Objeto de recuerdo y colección.


Las pistolas Tariq de 9 mm. fueron de dotación reglamentaria en las fuerzas armadas iraquíes así como en su policía uniformada y la temida Guardia Republicana de Sadam Hussein, mientras que el modelo de 7’65 mm. era empleado por los policías destinados en las unidades de investigación y las milicias del partido BAAZ, soporte fundamental del régimen dictatorial, junto a las de otras marcas y modelos.

Si bien todas las Tariq se tratan, con mayor o menor calidad, de copias de los modelos 951 y 70 su principal peculiaridad reside, además del medallón dorado con la efigie del caudillo beréber, en las diferentes y curiosas inscripciones en árabe escritas de derecha a izquierda en sus correderas. 

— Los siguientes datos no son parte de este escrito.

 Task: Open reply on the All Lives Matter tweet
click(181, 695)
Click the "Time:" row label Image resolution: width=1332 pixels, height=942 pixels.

Aunque en su mayor parte suelen ser las de "Arma del calibre 9 milímetros. Producción general de Qadisiyah-Iraq", "Arma del calibre 9 mm fabricada en Iraq" o en su caso "Arma del calibre 7’65 milímetros.Producción Qadisiyah-Iraq", también pueden leerse textos y dedicatorias singulares como la que ilustra una de las fotografías que acompañan estas líneas: "Patria y Honor del Luchador. Regalo del Presidente Líder Sadam Hussein para el que ha luchado por su Patria".

A pesar de que a la nueva Policía iraquí se le está entregando la moderna pistola Glock modelo 17 de 9 mm. Parabellum fabricada en EE.UU. y al embrionario nuevo Ejército -tutelado por las Fuerzas de la Coalición bajo la denominación de Cuerpo Iraquí de Defensa Civil- se le dota todavía con una variada amalgama de armas cortas, además de los consabidos kalasnikov, la verdad es que muchos de sus oficiales han manifestado en privado su deseo de volver a tener como nostálgico recuerdo una pistola Tariq, constituyendo de hecho el mejor regalo que se les puede hacer.

Si bien es pronto para aventurar que algún día pueda resucitar la marca Tariq con nuevos modelos en Iraq, lo cierto es que dichas pistolas ya se han ganado el derecho a engrosar los libros de autorizaciones de coleccionistas de sus afortunados poseedores y que son piezas históricas en vía de extinción.

Ficha técnica de la pistola Tariq de 9 mm. Parabellum.
  • Tipo: Pistola semiautomática.
  • Calibre: 9 mm. Parabellum.
  • Mecánica: Simple acción.
  • Longitud de cañón: 115 mm.
  • Longitud total: 204 mm.
  • Altura: 138 mm.
  • Peso (sin munición): 890 gr.
  • Capacidad cargador: 8 cartuchos.
Ficha técnica de la pistola Tariq de 7’65 mm. Browning.
  • Tipo: Pistola semiautomática.
  • Calibre: 7’65 mm. Browning.
  • Mecánica: Simple acción.
  • Longitud de cañón: 89 mm.
  • Longitud total: 150 mm.
  • Altura: 123 mm.
  • Peso (sin munición): 670 gr.
  • Capacidad cargador: 8 cartuchos.